We moved several accounts from CIBC to RBC Direct. I asked RBC Direct if they would offset some of the admin costs. They had a program....we got something like $550. credited to our RBC Direct accounts as thank you for moving over. All we had to do was fax proof of the transfer fee charges from CIBC.

It pays to ask. Last year we moved our TFSA's away from the bank. Instead of paying the $150. per account transfer fee we cashed (there was no fee for a straight cash out) them out in mid December and then re-deposited the exact amount in January into another institution's TFSA program....plus of course that years contribution. I realize you do not have this flexibility with an RSP. We were not inclined to give our bank $300. in fees.


----------



## Jameson (Nov 9, 2014)

Thanks everyone for the responses. Sunlife has asked that I fill out the T2033 form, but if TD can do the transfer than I'll just ignore Sunlife and do the TD form and let them take care of the rest. 

Also one more thing, is TD Direct Investing the same as TD Investments Services Inc? Stupid question, I know, and I'm guessing the answer will be yes. From what I understand, TD Waterhouse is sort of separate from TD, at least in terms of products offered. I'm wondering if it's the same with the other two I mentioned or do they just use different names. I just don't understand why TD has so many different names.


----------



## AltaRed (Jun 8, 2009)

The big banks have several companies, each of which is corporately separate for regulatory and/or legal reasons.
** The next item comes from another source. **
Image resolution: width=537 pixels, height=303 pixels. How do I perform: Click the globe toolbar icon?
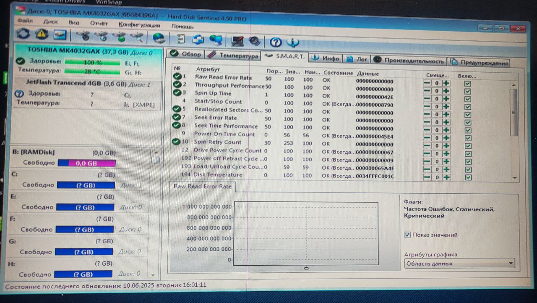click(x=159, y=39)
I would imagine TD investment Services Inc and TDDI must be corporately separate for regulatory reasons.


----------



## GoldStone (Mar 6, 2011)

Jameson said:


> Also one more thing, is TD Direct Investing the same as TD Investments Services Inc? Stupid question, I know, and I'm guessing the answer will be yes. From what I understand, TD Waterhouse is sort of separate from TD, at least in terms of products offered. I'm wondering if it's the same with the other two I mentioned or do they just use different names. I just don't understand why TD has so many different names.


TD Direct Investing is the same as TD Waterhouse. It's just a rename. Waterhouse is the old name. Direct Investing is the new name.

TD Investment Services is a different branch of TD empire. It manages TD mutual funds.


----------



## Jameson (Nov 9, 2014)

GoldStone said:


> TD Direct Investing is the same as TD Waterhouse. It's just a rename. Waterhouse is the old name. Direct Investing is the new name.
> 
> TD Investment Services is a different branch of TD empire. It manages TD mutual funds.


Ahhh now it makes sense. I just found a form for TD Investment Services which is nearly identical to the one you posted earlier for Direct Investing, so it looks like I'm good to go.

Thanks for the help everyone.

Cheers!


----------



## GoldStone (Mar 6, 2011)

It sounds like you have a mutual fund RRSP managed by TD Investment Services. Use their form then. But note (just as an FYI) that this is not a brokerage account.

I posted the link to the brokerage form because you wrote this in post #1:



Jameson said:


> Do any of you have experience moving an RRSP from one brokerage to another?


I assume that brokerage refers to TD DI.


----------



## Jameson (Nov 9, 2014)

Correct. I mistakenly called them one, forgetting that they only offer mutual funds and not stocks. Sorry for the confusion.


----------